With zero hesitation, I responded,
“They’re my parents. I’m used to it,”
She chuckled as I turned the door handle.
It’s true. I AM used to it. But this was a special day. The tension in the room was as layered and thick as the cake I’m fantasizing about eating right now. There was no not touching it. It was the air we were breathing. I had my daughters with me. Myra was flinching.
Trying very hard to make us comfortable, my parents ceased their argument as soon as we walked through the door. But the conversation between us never recovered a sense of normalcy. Our visit was brief. We had to get on the road back to Utah anyway.
However this one, glimmering thing did happen while we were there.
My dad looked me up and down and told me I should eat more.
That wasn’t the glimmering thing.
Raymond Carver
Right AFTER that he looked in my watery brown eyes with total sincerity and told me how much he hoped I as happy.
He told me that I was so good with words.
He told me that I should keep making poetry.
Surprised. Moved - I looked right back into his eyes -pale, tired watery blue, and said,
“Wow Dad. THANK YOU. Thank you so much. That means a lot.”
It did
You all—
My father has never complimented my work. My father doesn’t read much. I’m convinced he has an undiagnosed learning disability of some kind. He didn’t get the same chances or opportunities I did. He wasn’t able to graduate high school. Anything academic—anything to do with reading, anything to do with the arts for that matter—has always been not only challenging but alienating for him.
The only creative feedback I have heard from him before is upset and hurt over how he has been portrayed by me. And while my intention has only ever been to tell the truth, however harsh it may be while holding it compassionately —-
I get it.
ee Cummings
All of which is why a little piece of gravel in my heart dissolved itself into honey when my dad said what he did.

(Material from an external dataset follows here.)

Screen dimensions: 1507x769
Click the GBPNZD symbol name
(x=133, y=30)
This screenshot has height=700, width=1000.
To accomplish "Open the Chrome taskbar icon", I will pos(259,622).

I’ve long joked about my daddy wounds, but if I had to sum it up simply, my wound is rooted (i.e. gapes bottomlessly) in my father’s inability to see me. (Which I would have denied up and down previously. Since I went out in the world and learned to see myself and made a living out of seeing others for crying out loud. But alas, a few failed relationships humbled me and showed me that—oh, yeah…there’s still a big cussing ouch and need there…dammit).
I put boundaries in place and stopped sharing my heart with my father long ago. I didn’t even know he knew I loved writing. Let alone that I made poetry.
I say ‘made poetry’ because that’s the way I’ve always felt about my photography.
My photographs are visual poems. Sometimes, they are paintings too. But poems were my first love. As a young, married new mom, I researched MFA creative writing programs for years. Dreaming. Fantasizing. Scheming. I was intimidated by how hard it seemed to get accepted into a program. And then one day, sitting in front of a computer screen looking at one such competitive program for the umpteenth time, I heard it clear as day, “This isn’t the right path for you or your family right now.”
I became a photographer instead. A different kind of hard. A different kind of poem. I don’t feel regret. But there’s always a distinct nostalgic pleasure in letting one’s imagination go wondering down the road you chose not to travel….
I’ve been lucky in my career to have platforms where words matter as much as the images. To stitch my version of poetry into not just images and light and people’s faces—your faces—-but also into captions and substacks and email messages to clients. I still write formal poems. I still hope to publish them.
April just happens to be National Poetry Month.
I just happen to be writing a poem every day.
I just happen to be announcing a Spring Glory Sale on Second Sight Sessions. (Save $400 if you book now through May.)
I just happen to be saying thank you for a glimmering moment of sight from my father that bloomed up from mud like an unexpected flower.
I just happen to be telling you that I’m coming out East this July for sure, for sure. I’ve got the official dates and everything. July And you just may wanna book a Second Sight Session.
Some of you may be confused.
Like, wait, Yan, aren’t you tryna get a job? Has Chani called? Did Myra get the part? In this economy? The answers, in order, are: yes, no, no, why do you think I’m doin’ a Spring Glory Sale and declaring it poetry? We are Chumbawumba-ing over here. We are embracing poetry as the liminal answer to all ills. We are asking you to embrace with us.
I’ve left you some of my favorite poems as presents in this newsletter. The written kind, not the photo variety.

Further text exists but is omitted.